It is customary in Japan to greet one another with a bow. I’m sure you’ve seen it on television! Bowing is deeply embedded in the culture, so unless you’re from Japan you probably don’t know that there is a fair bit of etiquette involved.
Family members, close friends, and children do not often bow to each other as they are familiar with one another. If they do, it is quite informal. Nowadays, it is more often used for business partners, new comers (visitors to a home or hotel), patrons of restaurants, etc. It is meant to be a sign of respect. The deeper you bow, the more respect you are showing.
As a foreigner, you are not expected to bow. But I would suggest that if someone does it to you, you express the exact same bow in return.
For boys and men, simple bows are performed with the back straight and the hands at the sides. For girls and women, hands are clasped in the lap. Eyes always look down.

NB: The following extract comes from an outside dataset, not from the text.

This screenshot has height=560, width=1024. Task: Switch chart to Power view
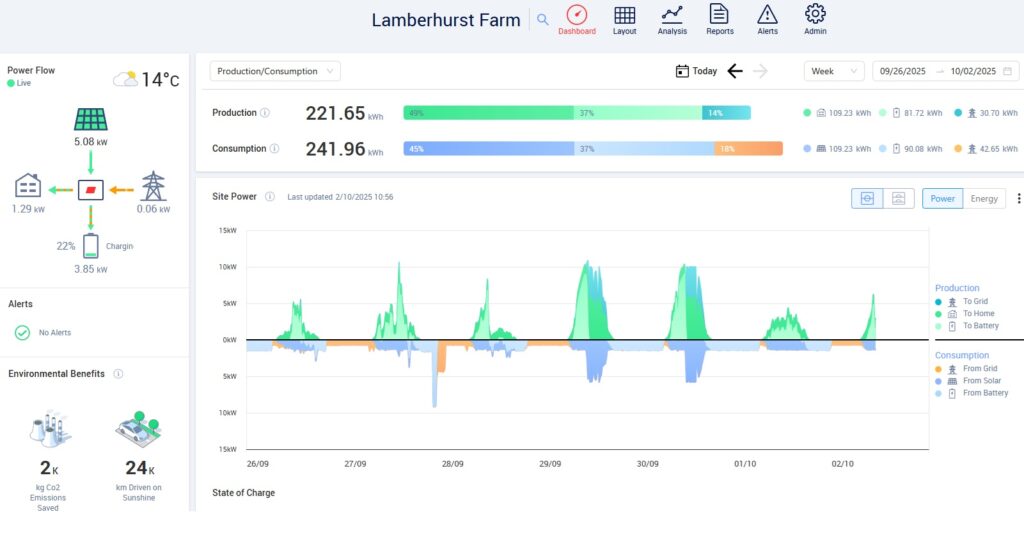pos(942,199)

All bows originate at the waist.
There are three main types: informal, formal and very formal.
- Informal, the common bow, also referred to as eshaku 会釈, are made at about a 15 degree angle, almost a simple tilt forward.

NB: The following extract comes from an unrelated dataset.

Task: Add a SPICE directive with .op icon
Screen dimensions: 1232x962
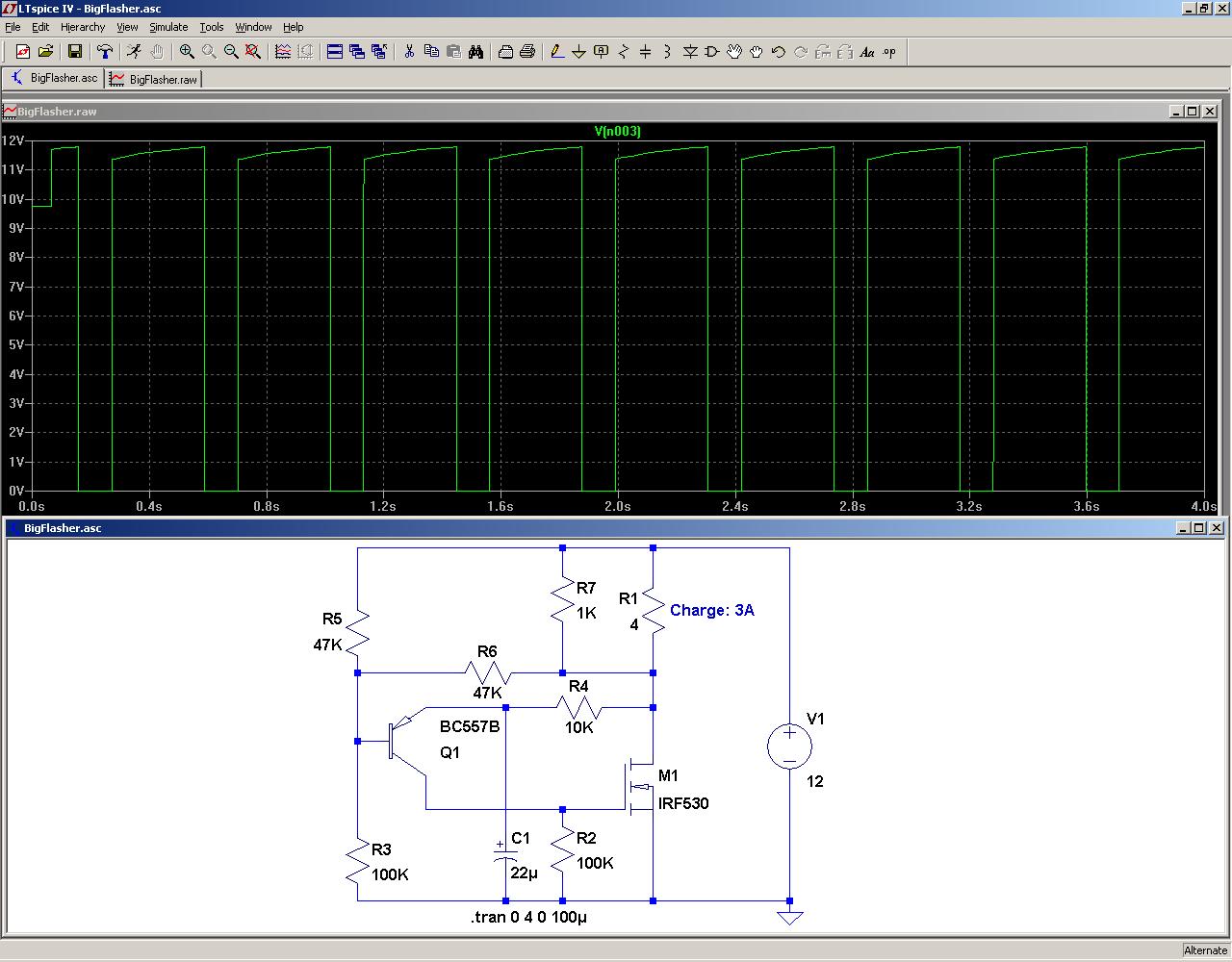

- Formal bows are at about thirty degrees. These are referred to as keirei 敬礼.
- Very formal bows are deeper, around a 45 degree angle, and called sai-keirei 最敬礼. You would save these bows for someone like your employer or even the king!

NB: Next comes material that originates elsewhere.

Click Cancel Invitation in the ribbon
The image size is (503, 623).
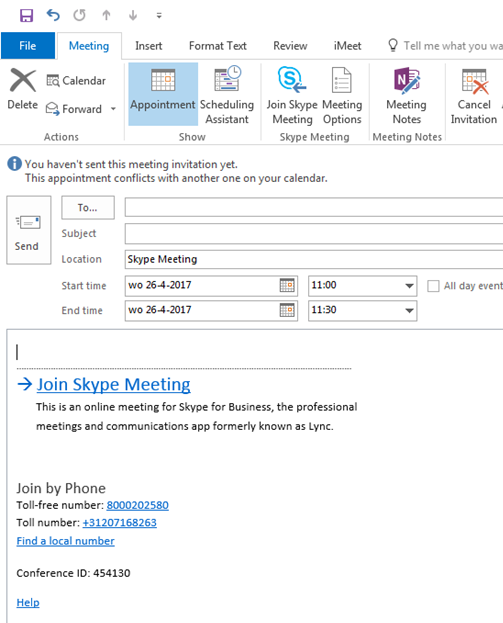tap(474, 94)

Now, it isn’t a sign of inferiority – in fact, it can represent a variety of emotions and can be used to expressed nearly anything. The Japanese bow in nearly every situation; from home, to school, to work and also in religious ceremonies.
It also isn’t parallel to a handshake; it’s regarded as so much more. Other styles of greeting, like shaking hands and kissing one on the cheek, can be seen as exchanging germs and possibly worse. A bow has no body contact and is seen as the most cleanly, respectful way of greeting.
When bowing, never maintain eye contact. Always lower your eyes or close your eyes briefly. Keep everything in the eyes and the gesture.